August 11 - On the Silk Route from Tashkent to Samarqand

The highway built on the ancient silk route is very smooth and wide. One notices fields of cotton, and fruit trees along the road.
We saw the roadside vendors selling melons, of different textures, colors and size. The vendors were always clustered in a row, so the different colors looked very appealing and inviting. We did succumb to the attraction of the fruit. As our driver went out to pick a piece for us, we saw a gypsy woman approach the car.…..she held a small pan with smoke emitting from the pan…there were some wayside weeds and herb burning in the pan…….interesting way to ask for charity or as she called it sadqa……….by moving the pan in a circular direction around a person , it is believed evil spirits are banished and prevents any misfortune from lingering around the person who is so blessed.

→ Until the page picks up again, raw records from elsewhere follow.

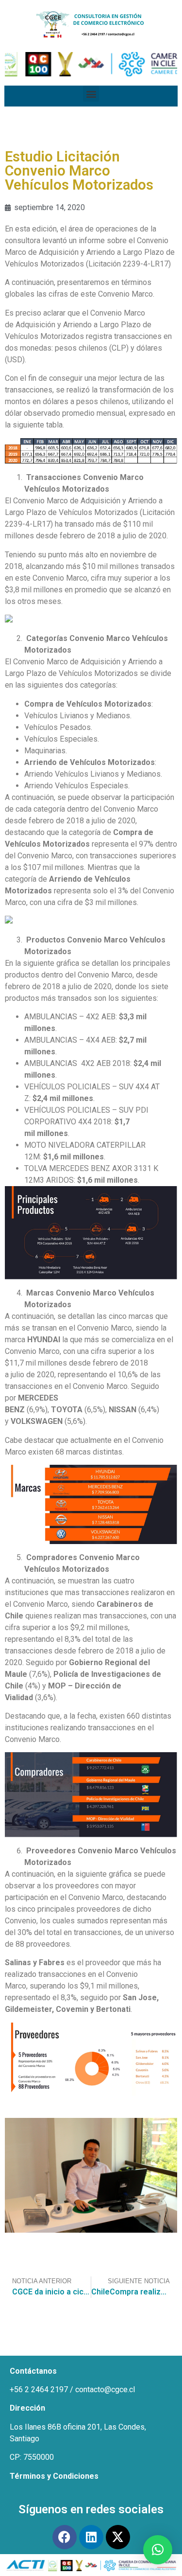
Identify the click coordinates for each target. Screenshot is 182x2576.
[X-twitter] (118, 2537)
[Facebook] (64, 2537)
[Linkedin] (91, 2537)
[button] (91, 94)
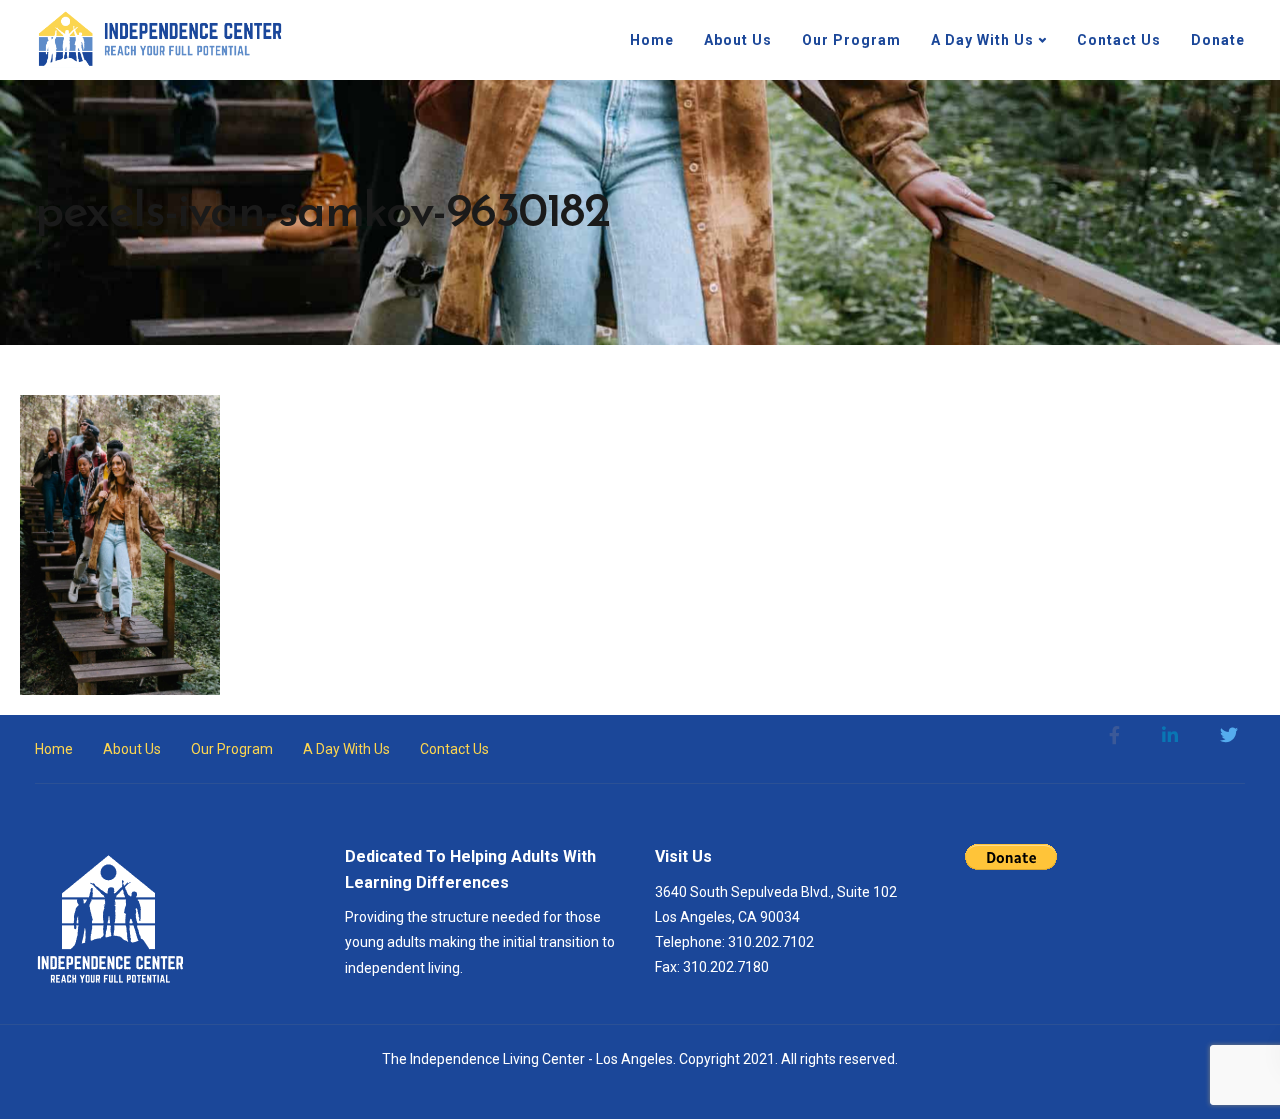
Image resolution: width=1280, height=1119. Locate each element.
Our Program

We noticed that at places the road had been blocked to one lane with speed bumps, this slows the vehicles down for security monitoring…….we continued the drive as the road wound around the Turkestan mountain range. We were careful with the liquid intake, and asked for one pitstop…….the bushes were a better alternative to the make shift toilet. … we continue our travels we notice that the toilets are not for the faint of heart, I once twitched my nose and looked at the woman monitoring the cleanliness of the toilets and she shrugged her shoulders as she said madam, toilet!!!
On to the entry in to Samarqand……….. the architecture of the ancient civilization, influenced by the Turks and the Persian empire is evident even in the new construction……. our attention was diverted to the side where the archaeologists are preserving the remains of the original city of Samarqand. I felt an emotion or feeling, it was so brief that it could only be felt, no label comes to mind…………
The Malika Hotel takes one back a few hundred years in its layout. I feel I am in the home of my grandparents, and their parents, as narrated by them and envisioned by me. The homes were called havali pronounced ha-vay-lee), with a courtyard in the centre and the access to the rooms through the courtyard ). A large covered porch with ceiling over 20 feet overlooks one of the courtyards, This porch has beautiful and inviting day beds, or takht (tah-kht) The size is about 6 ft by 10 feet, they are made of carved walnut wood, with cushions and bolsters for the seating. As I shed my slippers and climbed up with the notebook, I tried to be as graceful as I could, pretending to be a begum (lady) of the house, waiting for her tea, and family and friends to appear. I think where the twist in this imagination is that this could be the courtyard for the men, and it is the man of the house, sitting with his sheesha, and an audience in attendance. I like the part better where I am the mistress, and this is the ladies section, or better still I have transported this into the 21st century, and men and women sit together. I look towards my left and see two more of these beautiful takht………….on the right of me, there is a bar like area where they have beautiful rugs and some handicrafts displayed…… I look away so as not to be caught in this moment of temptation.